── Task data ──

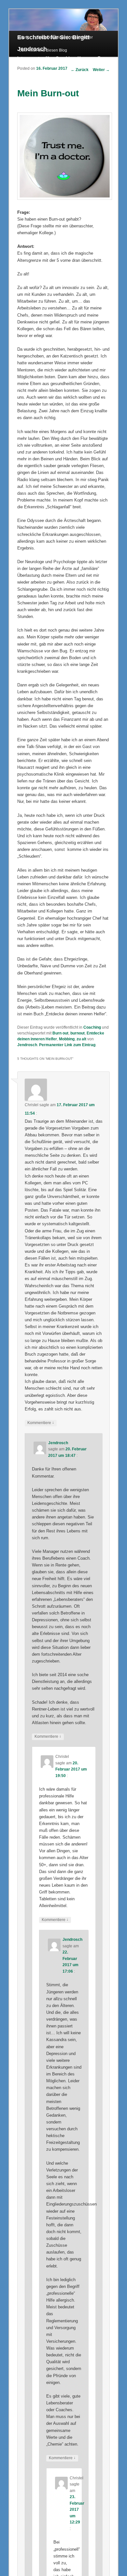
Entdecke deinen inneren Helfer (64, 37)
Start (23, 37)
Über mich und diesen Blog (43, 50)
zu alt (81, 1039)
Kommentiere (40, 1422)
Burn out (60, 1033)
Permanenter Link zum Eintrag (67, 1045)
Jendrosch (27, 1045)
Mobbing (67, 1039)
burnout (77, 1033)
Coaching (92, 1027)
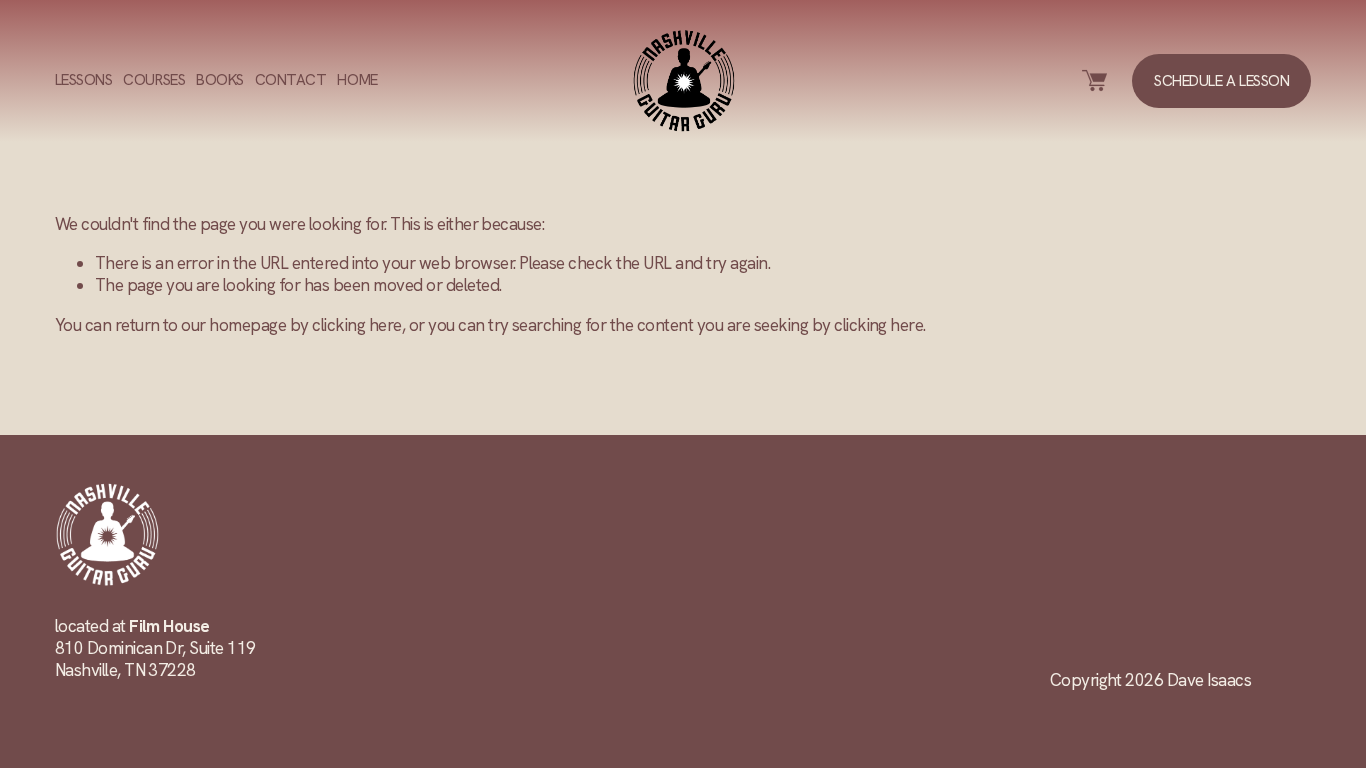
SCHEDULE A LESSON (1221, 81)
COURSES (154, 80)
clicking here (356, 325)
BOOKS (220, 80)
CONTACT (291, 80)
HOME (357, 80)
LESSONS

───

**Problem requirements:** The span to give again runs from the line with "COURSES (154, 80)" through the last line of the records above; reproduce it exactly and nothing more.

**Your solution:**
COURSES (154, 80)
clicking here (356, 325)
BOOKS (220, 80)
CONTACT (291, 80)
HOME (357, 80)
LESSONS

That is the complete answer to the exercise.